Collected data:
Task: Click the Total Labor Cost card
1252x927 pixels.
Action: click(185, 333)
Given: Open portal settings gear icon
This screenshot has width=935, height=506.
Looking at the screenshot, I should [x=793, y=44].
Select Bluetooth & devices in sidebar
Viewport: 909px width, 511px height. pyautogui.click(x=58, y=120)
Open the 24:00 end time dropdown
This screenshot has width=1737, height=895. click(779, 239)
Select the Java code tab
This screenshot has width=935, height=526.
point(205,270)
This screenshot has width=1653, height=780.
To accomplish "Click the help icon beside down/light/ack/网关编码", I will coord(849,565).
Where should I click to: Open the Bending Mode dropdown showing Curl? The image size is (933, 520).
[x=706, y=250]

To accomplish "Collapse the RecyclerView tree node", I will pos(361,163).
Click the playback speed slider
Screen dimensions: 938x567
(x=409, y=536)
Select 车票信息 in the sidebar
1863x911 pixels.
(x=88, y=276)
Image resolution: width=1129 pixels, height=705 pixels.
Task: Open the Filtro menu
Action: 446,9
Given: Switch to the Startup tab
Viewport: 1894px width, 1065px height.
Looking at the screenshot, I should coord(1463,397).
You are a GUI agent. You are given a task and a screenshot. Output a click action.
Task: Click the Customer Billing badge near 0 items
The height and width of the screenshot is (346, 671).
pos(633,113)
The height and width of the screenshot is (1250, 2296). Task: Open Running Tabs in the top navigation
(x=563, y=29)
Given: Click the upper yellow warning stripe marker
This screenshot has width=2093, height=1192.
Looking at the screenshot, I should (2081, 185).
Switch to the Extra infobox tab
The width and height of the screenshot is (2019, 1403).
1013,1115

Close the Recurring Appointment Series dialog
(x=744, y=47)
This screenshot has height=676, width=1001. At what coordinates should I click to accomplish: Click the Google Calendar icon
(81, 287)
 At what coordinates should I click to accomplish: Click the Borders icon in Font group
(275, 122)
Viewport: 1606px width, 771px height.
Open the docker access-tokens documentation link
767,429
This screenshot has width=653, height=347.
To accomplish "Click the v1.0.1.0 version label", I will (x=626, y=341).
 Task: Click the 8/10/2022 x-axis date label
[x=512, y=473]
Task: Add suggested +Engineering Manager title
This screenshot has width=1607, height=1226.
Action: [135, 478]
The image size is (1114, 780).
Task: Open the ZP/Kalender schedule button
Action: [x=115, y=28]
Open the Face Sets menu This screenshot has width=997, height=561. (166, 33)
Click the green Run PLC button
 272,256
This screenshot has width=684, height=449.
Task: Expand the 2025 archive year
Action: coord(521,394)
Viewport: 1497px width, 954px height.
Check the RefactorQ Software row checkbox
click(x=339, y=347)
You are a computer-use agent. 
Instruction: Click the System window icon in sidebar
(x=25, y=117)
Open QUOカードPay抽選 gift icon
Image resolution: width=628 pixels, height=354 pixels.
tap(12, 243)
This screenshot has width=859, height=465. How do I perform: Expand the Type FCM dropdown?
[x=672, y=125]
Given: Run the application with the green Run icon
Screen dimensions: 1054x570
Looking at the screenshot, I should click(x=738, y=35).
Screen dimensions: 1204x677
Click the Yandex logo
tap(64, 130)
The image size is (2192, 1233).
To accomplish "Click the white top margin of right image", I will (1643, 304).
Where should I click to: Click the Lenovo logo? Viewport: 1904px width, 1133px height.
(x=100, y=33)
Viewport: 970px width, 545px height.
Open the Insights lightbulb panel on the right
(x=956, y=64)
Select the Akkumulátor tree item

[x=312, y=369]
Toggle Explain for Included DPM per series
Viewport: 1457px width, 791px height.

TASK DESCRIPTION: Give back each line above exactly as written.

YOUR RESPONSE:
Task: Click the Total Labor Cost card
1252x927 pixels.
Action: click(185, 333)
Given: Open portal settings gear icon
This screenshot has width=935, height=506.
Looking at the screenshot, I should [x=793, y=44].
Select Bluetooth & devices in sidebar
Viewport: 909px width, 511px height. pyautogui.click(x=58, y=120)
Open the 24:00 end time dropdown
This screenshot has width=1737, height=895. click(779, 239)
Select the Java code tab
This screenshot has width=935, height=526.
point(205,270)
This screenshot has width=1653, height=780.
To accomplish "Click the help icon beside down/light/ack/网关编码", I will coord(849,565).
Where should I click to: Open the Bending Mode dropdown showing Curl? The image size is (933, 520).
[x=706, y=250]

To accomplish "Collapse the RecyclerView tree node", I will pos(361,163).
Click the playback speed slider
Screen dimensions: 938x567
(x=409, y=536)
Select 车票信息 in the sidebar
1863x911 pixels.
(x=88, y=276)
Image resolution: width=1129 pixels, height=705 pixels.
Task: Open the Filtro menu
Action: 446,9
Given: Switch to the Startup tab
Viewport: 1894px width, 1065px height.
Looking at the screenshot, I should coord(1463,397).
You are a GUI agent. You are given a task and a screenshot. Output a click action.
Task: Click the Customer Billing badge near 0 items
The height and width of the screenshot is (346, 671).
pos(633,113)
The height and width of the screenshot is (1250, 2296). Task: Open Running Tabs in the top navigation
(x=563, y=29)
Given: Click the upper yellow warning stripe marker
This screenshot has width=2093, height=1192.
Looking at the screenshot, I should (2081, 185).
Switch to the Extra infobox tab
The width and height of the screenshot is (2019, 1403).
1013,1115

Close the Recurring Appointment Series dialog
(x=744, y=47)
This screenshot has height=676, width=1001. At what coordinates should I click to accomplish: Click the Google Calendar icon
(81, 287)
 At what coordinates should I click to accomplish: Click the Borders icon in Font group
(275, 122)
Viewport: 1606px width, 771px height.
Open the docker access-tokens documentation link
767,429
This screenshot has width=653, height=347.
To accomplish "Click the v1.0.1.0 version label", I will (x=626, y=341).
 Task: Click the 8/10/2022 x-axis date label
[x=512, y=473]
Task: Add suggested +Engineering Manager title
This screenshot has width=1607, height=1226.
Action: [135, 478]
The image size is (1114, 780).
Task: Open the ZP/Kalender schedule button
Action: [x=115, y=28]
Open the Face Sets menu This screenshot has width=997, height=561. (166, 33)
Click the green Run PLC button
 272,256
This screenshot has width=684, height=449.
Task: Expand the 2025 archive year
Action: coord(521,394)
Viewport: 1497px width, 954px height.
Check the RefactorQ Software row checkbox
click(x=339, y=347)
You are a computer-use agent. 
Instruction: Click the System window icon in sidebar
(x=25, y=117)
Open QUOカードPay抽選 gift icon
Image resolution: width=628 pixels, height=354 pixels.
tap(12, 243)
This screenshot has width=859, height=465. How do I perform: Expand the Type FCM dropdown?
[x=672, y=125]
Given: Run the application with the green Run icon
Screen dimensions: 1054x570
Looking at the screenshot, I should click(x=738, y=35).
Screen dimensions: 1204x677
Click the Yandex logo
tap(64, 130)
The image size is (2192, 1233).
To accomplish "Click the white top margin of right image", I will (1643, 304).
Where should I click to: Click the Lenovo logo? Viewport: 1904px width, 1133px height.
(x=100, y=33)
Viewport: 970px width, 545px height.
Open the Insights lightbulb panel on the right
(x=956, y=64)
Select the Akkumulátor tree item

[x=312, y=369]
Toggle Explain for Included DPM per series
Viewport: 1457px width, 791px height.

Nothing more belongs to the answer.